Kaichen OuYang, Shengwei Fu, Yi Chen, Qifeng Cai, Ali Asghar Heidari, Huiling Chen
Artificial Intelligence Review
DOI, 2024
Algorithm Design: "Escape Algorithm (ESC) models crowd evacuation behaviors to achieve effective optimization through a balance of exploration and exploitation strategies."
We are excited to present the Escape Algorithm (ESC) and invite you to explore its performance.
Abstract: Meta-heuristic algorithms, particularly those based on swarm intelligence, are highly effective for solving black-box optimization problems. However, maintaining a balance between exploration and exploitation within these algorithms remains a significant challenge. This paper introduces a useful algorithm, called Escape or Escape Algorithm (ESC), inspired by crowd evacuation behavior, to solve real-world cases and benchmark problems. The ESC algorithm simulates the behavior of crowds during the evacuation, where the population is divided into calm, herding, and panic groups during the exploration phase, reflecting different levels of decision-making and emotional states. Calm individuals guide the crowd toward safety, herding individuals imitate others in less secure areas, and panic individuals make volatile decisions in the most dangerous zones. As the algorithm transitions into the exploitation phase, the population converges toward optimal solutions, akin to finding the safest exit. The effectiveness of the ESC algorithm is validated on two adjustable problem size test suites, CEC 2017 and CEC 2022. ESC ranked first in the 10-dimensional, 30-dimensional tests of CEC 2017, and the 10-dimensional and 20-dimensional tests of CEC 2022, and second in the 50-dimensional and 100-dimensional tests of CEC 2017. Additionally, ESC performed exceptionally well, ranking first in the engineering problems of pressure vessel design, tension/compression spring design, and rolling element bearing design, as well as in two 3D UAV path planning problems, demonstrating its efficiency in solving real-world complex problems, particularly complex problems like 3D UAV path planning. Compared with 12 other high-performance, classical, and advanced algorithms, ESC exhibited superior performance in complex optimization problems.
Escape Algorithm (ESC): This optimization algorithm is inspired by the behavior of crowds during emergency evacuations. By modeling calm, herding, and panic behaviors, ESC efficiently solves complex problems by dynamically balancing exploration and exploitation.
Conceptual Foundation: The essence of ESC lies in simulating crowd behaviors during evacuations.

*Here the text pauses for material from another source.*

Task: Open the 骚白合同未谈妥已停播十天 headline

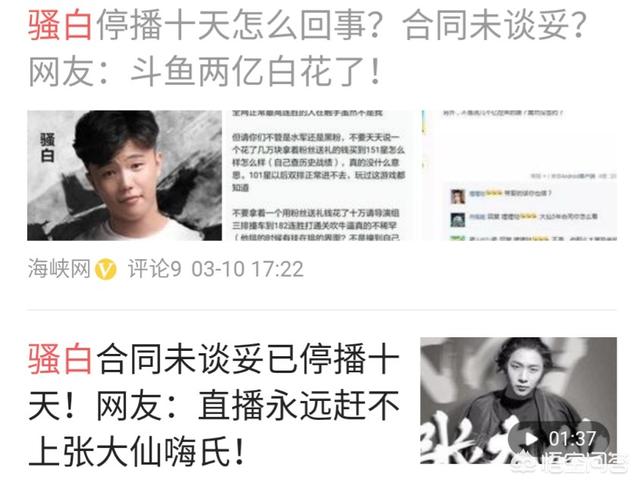Action: tap(213, 406)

Individuals in calm states guide the crowd, herding individuals follow others, and panic-driven individuals introduce random movements, reflecting the unpredictability in real emergencies. This approach leads to efficient optimization strategies.
Algorithm Structure: The ESC algorithm consists of distinct phases:
Initialization: The population is randomly distributed, with individuals representing solutions in the search space.

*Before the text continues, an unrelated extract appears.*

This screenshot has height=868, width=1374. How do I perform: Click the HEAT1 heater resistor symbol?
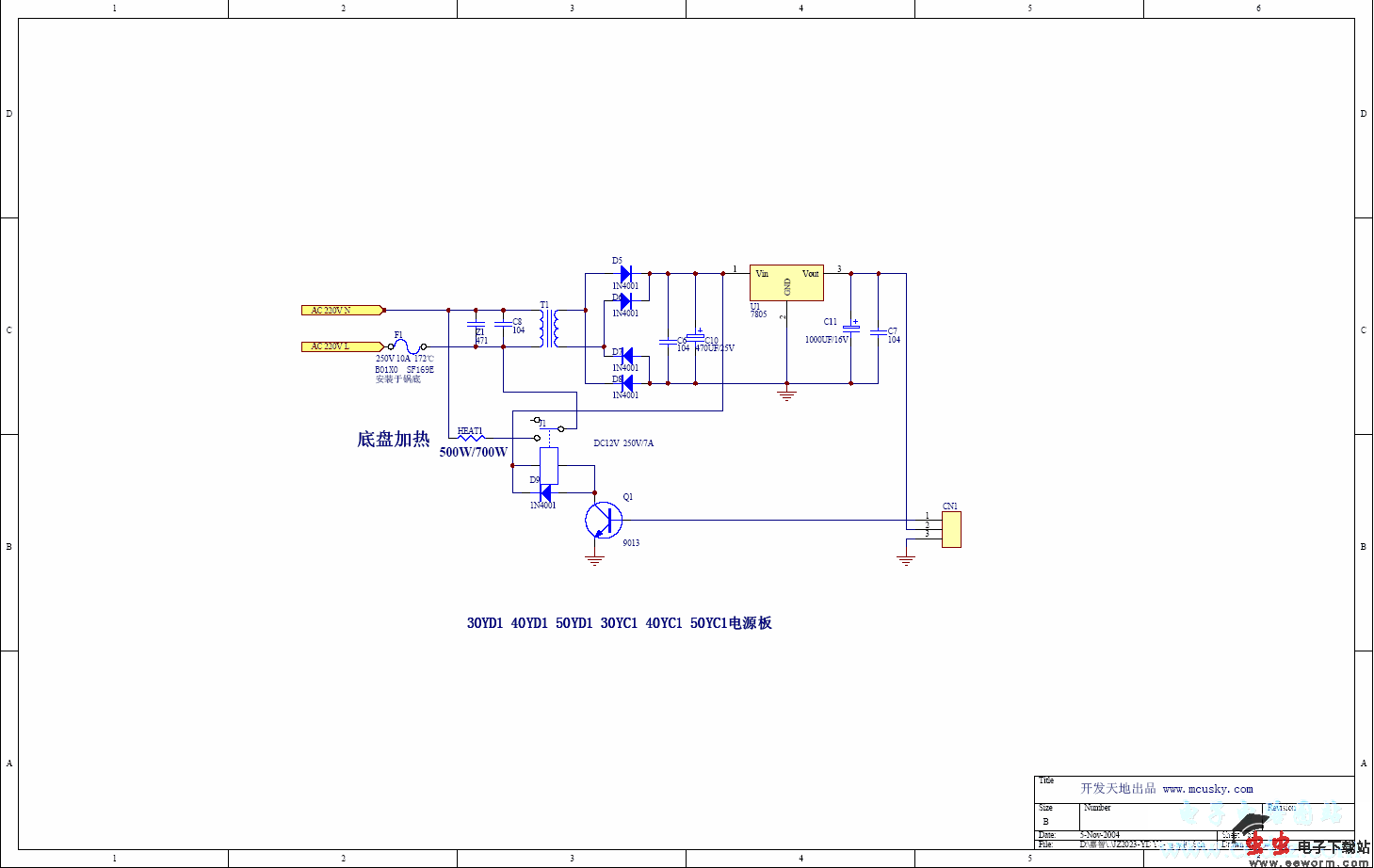(470, 438)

Evacuation Simulation: Calm individuals explore optimal paths, herding individuals exploit promising areas, and panic-driven individuals ensure diversity by introducing randomness.

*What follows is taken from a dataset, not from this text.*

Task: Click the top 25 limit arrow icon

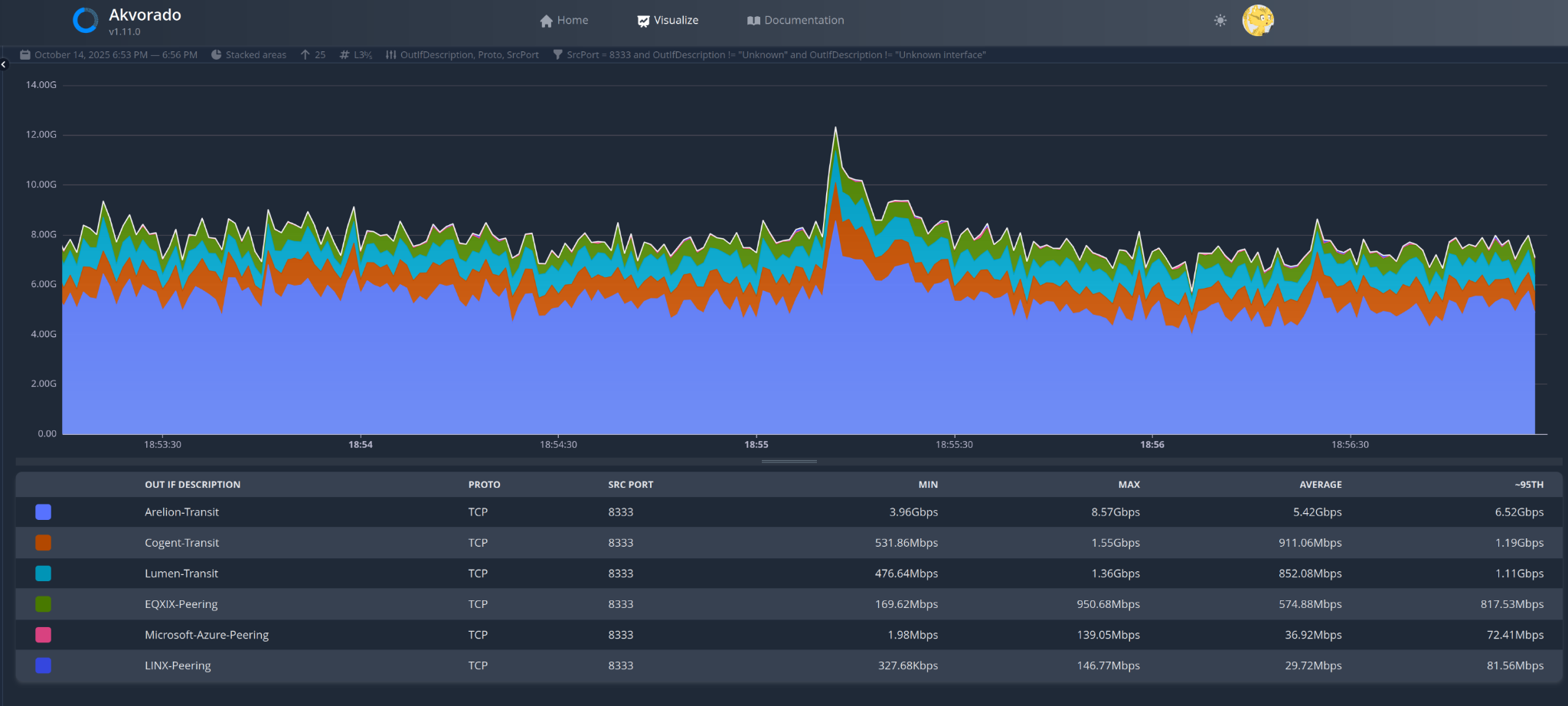Action: tap(305, 55)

Adaptation: Over iterations, the behavior shifts from exploration to exploitation, refining the population's solutions.
Optimization: The population iteratively improves its position based on the calm, herding, and panic-inspired movement patterns.
Termination: The process ends when convergence is achieved or the maximum iterations are reached.
Panic Index: A panic index, decreasing over time, governs the chaotic behavior of the panic group, ensuring that random exploration diminishes as the algorithm converges towards optimal solutions.
Elite Pool: The top-performing solutions are stored in an elite pool, guiding the population towards high-quality solutions while avoiding premature convergence.
The ESC algorithm balances the need for exploration and exploitation through a dynamic, crowd-inspired framework, offering a novel way to solve complex real-world problems.